The first half was not very clean for the Packers. Rodgers rarely had a clean pocket to throw from and the combination of a indifferent offensive line and a QB who held on to the ball too long resulted in three sacks. Likewise the defense seemed to have few answers for the rushing of tandem of Jackson and Richardson and the time-of-possession battle was firmly in the hands of St. Louis. But with a narrow lead, the Packers came to play in the second half!

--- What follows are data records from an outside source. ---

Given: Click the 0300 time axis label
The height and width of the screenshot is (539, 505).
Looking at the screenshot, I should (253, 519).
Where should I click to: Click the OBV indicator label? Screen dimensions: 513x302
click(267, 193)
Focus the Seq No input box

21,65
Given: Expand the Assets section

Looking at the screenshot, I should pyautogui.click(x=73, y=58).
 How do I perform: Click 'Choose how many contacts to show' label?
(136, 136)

Jordy Nelson has to be the most dependable receiver in the NFL. You need a catch to keep a drive alive? Jordy is your man. That used to be the place where Finley would shine but Aaron Rodgers has wisely stayed away from the drop-prone tight end over the last two weeks. Randall Cobb has become the multi-purpose threat we all thought he would become and opposing defenses are hard-pressed to figure out how to cover him, whether he’s in the backfield, split out wide or in the slot. James Jones, after a season where he gained a reputation for drops in critical situations, has become Mr. Consistent. 

The running game did not shine this week as the Packers became supremely predictable in their rushing attack. Is it first down? Alex Green is going to get the ball. They were so predictable, I kept  thinking it had to be on purpose. IF you are going to hand the ball off on first down so often, why would you not take advantage of that tendency by calling a play-action pass a couple of times? That should have been huge for the Packers but for whatever reason, Mike McCarthy never pulled that particular weapon out of the arsenal. Maybe he never had to. Regardless, the Packers had a pretty ordinary day on the ground, running only to keep the defense honest. I know that’s the only reason why we hand off the ball but that doesn’t mean I can’t wish for more production.

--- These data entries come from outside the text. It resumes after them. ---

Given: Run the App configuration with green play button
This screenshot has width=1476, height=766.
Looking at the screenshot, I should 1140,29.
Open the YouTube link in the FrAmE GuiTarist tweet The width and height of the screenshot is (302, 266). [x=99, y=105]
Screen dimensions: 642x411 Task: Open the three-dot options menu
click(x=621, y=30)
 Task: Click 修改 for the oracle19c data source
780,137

One of the most disconcerting developments in the game was the lack of a Packer pass rush. I know the defensive front seven was depleted and suffered another blow when Mike Neil went out with a knee injury but he Rams offensive line was sporting a third-string tackle across from Clay Matthews and that should have meant a big day for the Packer pass rush. The reality? Not so much. The Packers officially had three sacks but you would have never known it if you didn’t check a stat sheet. Sam Bradford had all kinds of time, all day long. It’s only a testament to the Packer secondary that Bradford didn’t have a career day. Many, many props to rookies Davon House and Casey Hayward for stepping in raising the level of play in the defensive backfield. 

I can’t help but look back on this game and think it could have been a very different kind of contest. It was close in the first half but the Packers turned on the jets in the third quarter and only a slop-time TD by the Rams made it look respectable. But getting that fourth win of the year, the second in a row, was huge. We went 2-2 through the rough opening four games and now 2-1 for the three game road trip. There are no guarantees but the next two contests before the bye are certainly winnable, especially at home. Hitting that bye with a 6-3 mark would make this uneven season seem a bit more rewarding.